The cut is sometimes called the double cut in older trade references, distinguishing it from the simpler single cut — the table cut with eight crown facets — and from the more developed triple cut that the Peruzzi cut represents.
The succession of cuts
The trade narrative of brilliant-cut development moves from the early table cut, through the single cut, to the Mazarin (double cut), to the Peruzzi (triple cut, with 33 crown facets and pavilion development), and on to the old mine cut, the old European cut, and the modern round brilliant of the early twentieth century. Each step added facets and pushed proportions toward greater light return, with the modern brilliant emerging as a mathematically optimised configuration in the work of Marcel Tolkowsky in 1919.
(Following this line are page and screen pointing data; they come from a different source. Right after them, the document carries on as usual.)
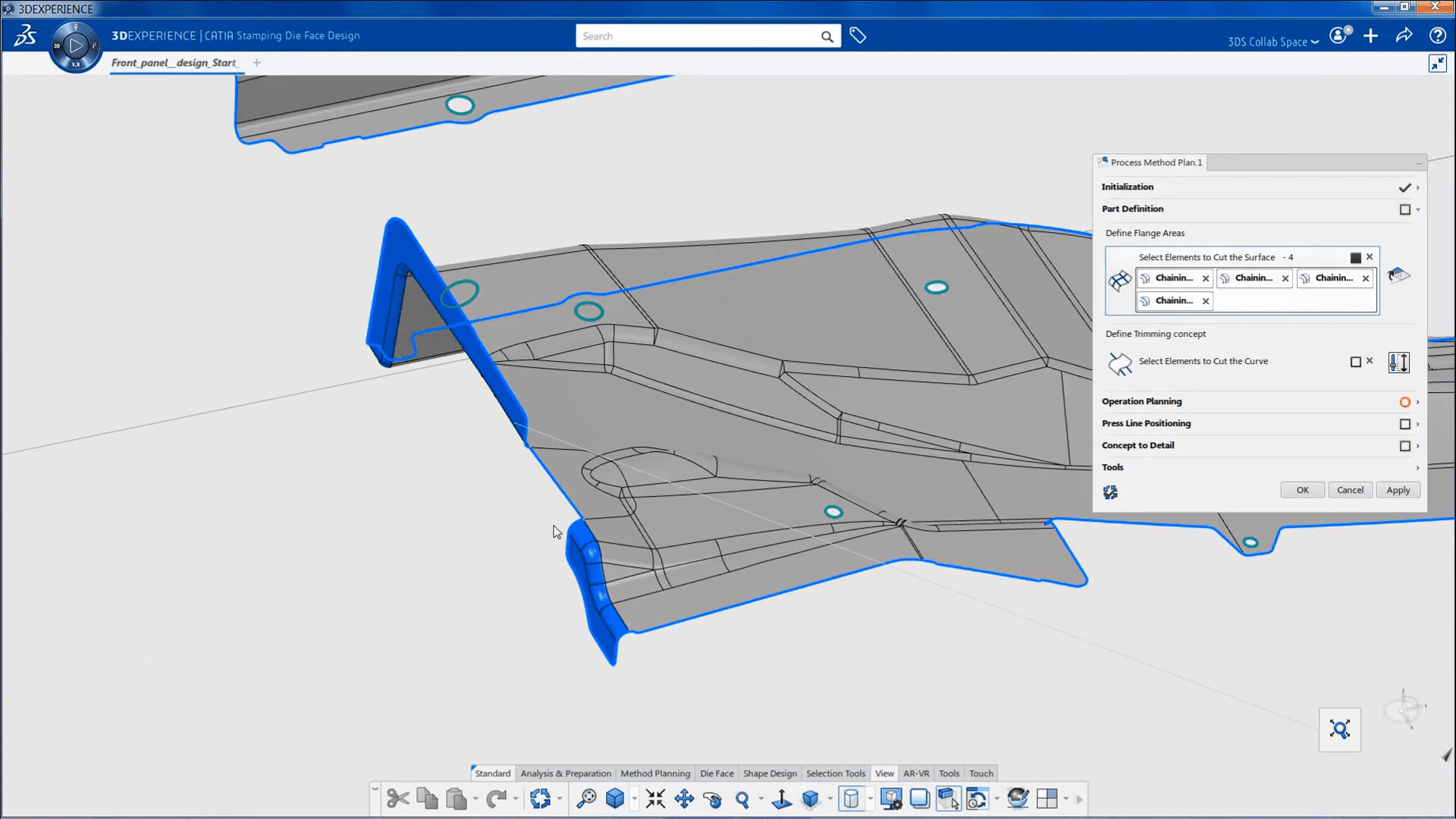Screen dimensions: 1456x819
Task: Click Apply button in Process Method Plan
Action: pyautogui.click(x=1398, y=489)
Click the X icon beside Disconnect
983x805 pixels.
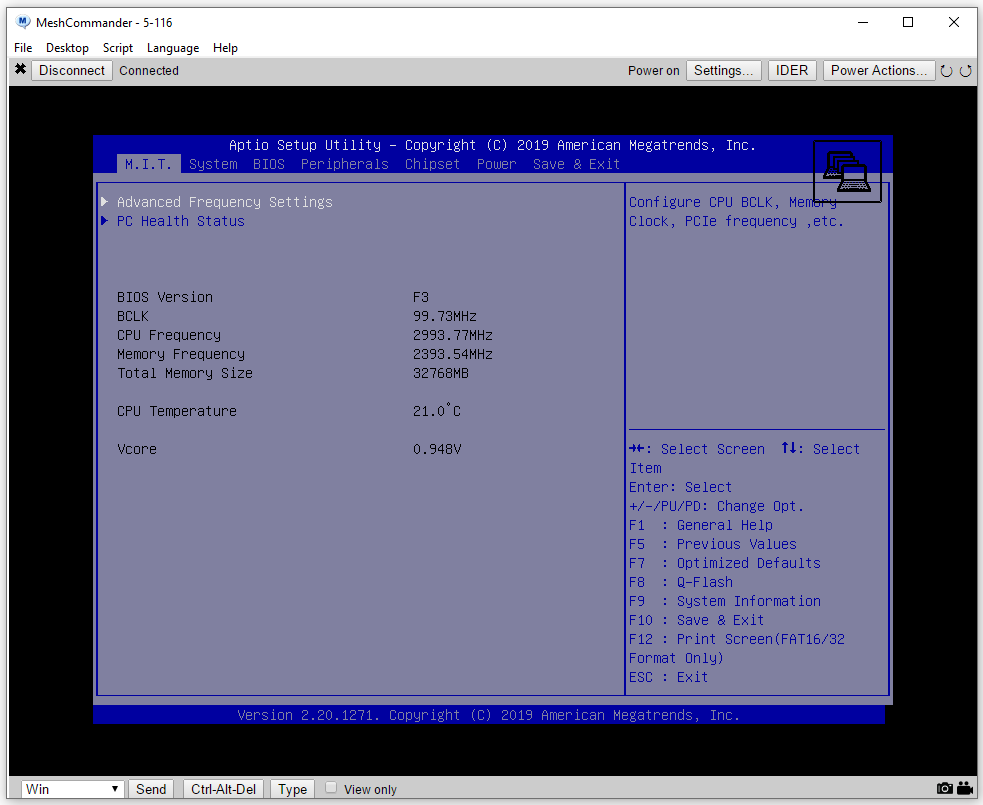tap(20, 70)
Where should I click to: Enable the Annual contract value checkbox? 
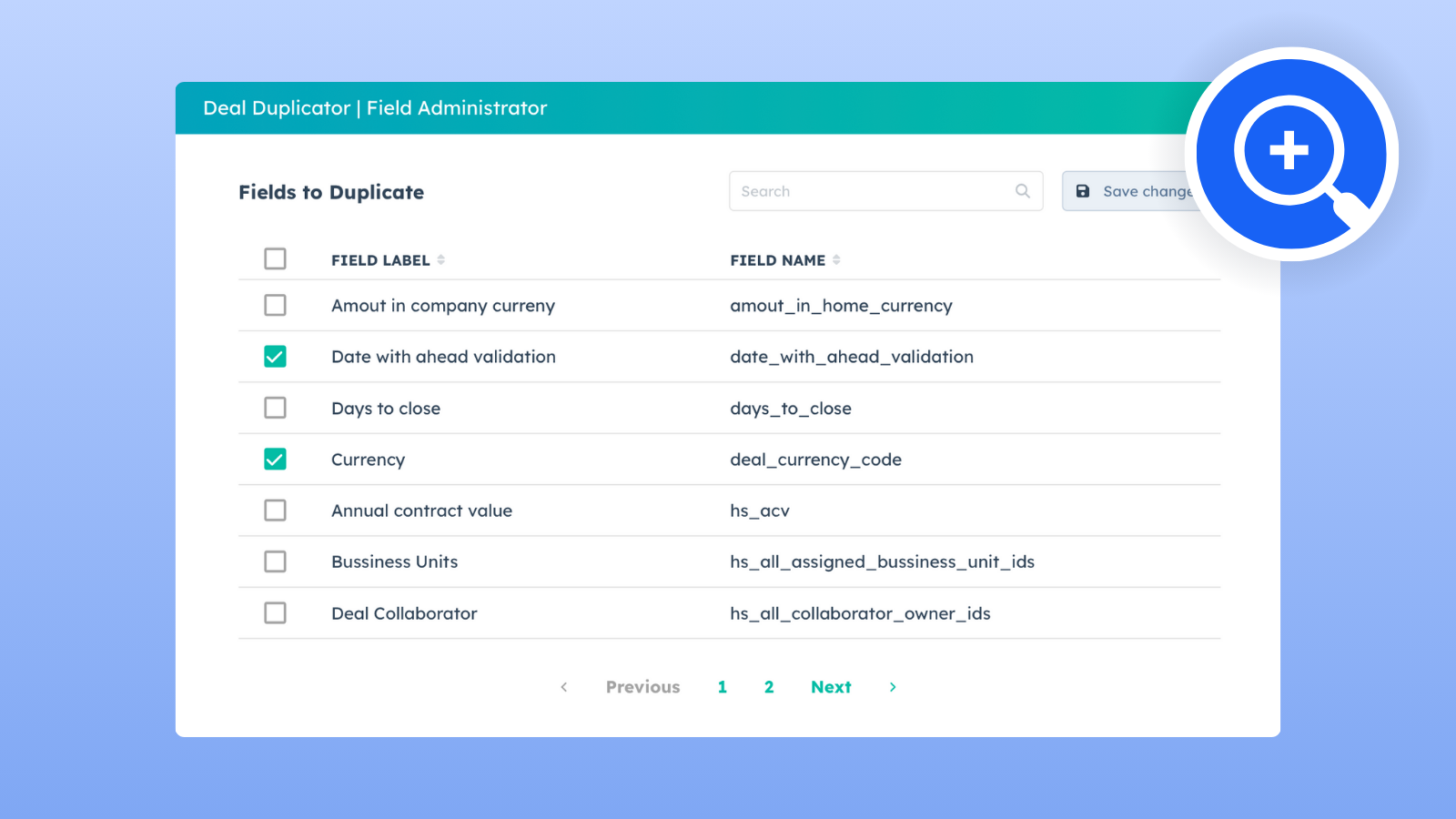coord(275,511)
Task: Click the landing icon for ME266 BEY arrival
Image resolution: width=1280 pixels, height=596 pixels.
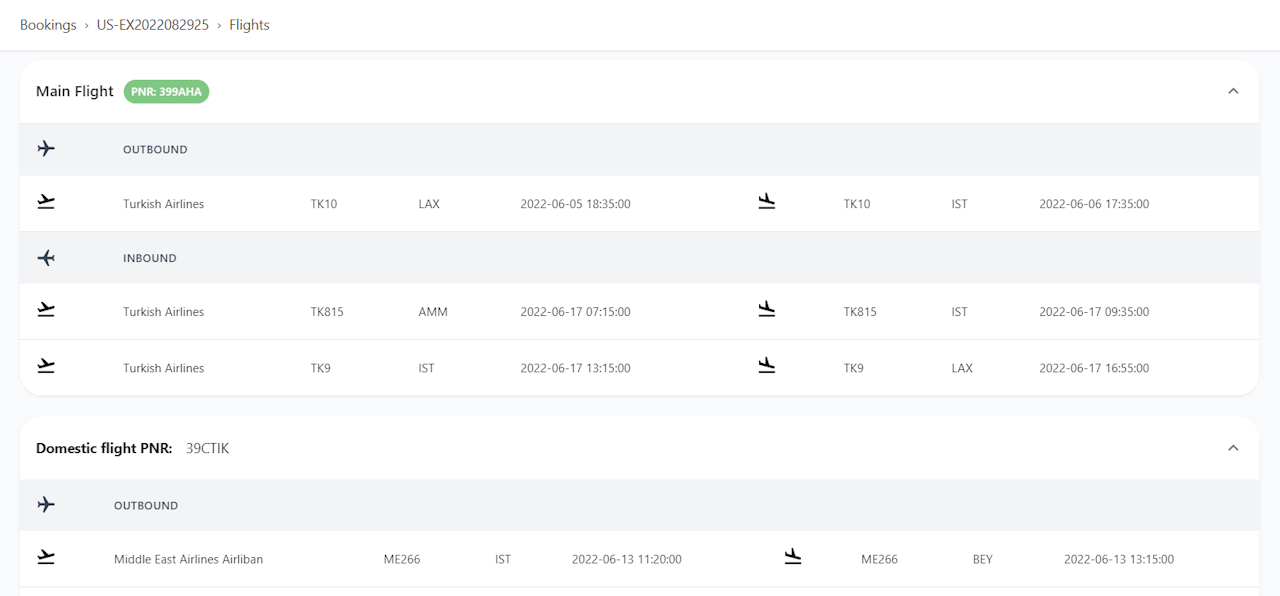Action: [x=793, y=557]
Mazarin cuts are rare in modern circulation. Genuine seventeenth-century Mazarin-cut diamonds appear principally in museum collections, antique jewellery of secure provenance, and the occasional important auction. The cut is sometimes loosely applied in modern usage to any seventeenth-century brilliant precursor, which can confuse the catalogue history of antique pieces.
In the trade
For collectors of antique diamonds, the Mazarin cut is one of the historical waypoints in the development of brilliant cutting. Authentic examples are rare and command premium prices on rarity and historical significance grounds, with provenance documentation important to any high-value transaction. Modern reproductions of the cut are produced occasionally for educational and decorative purposes but should be clearly disclosed as such.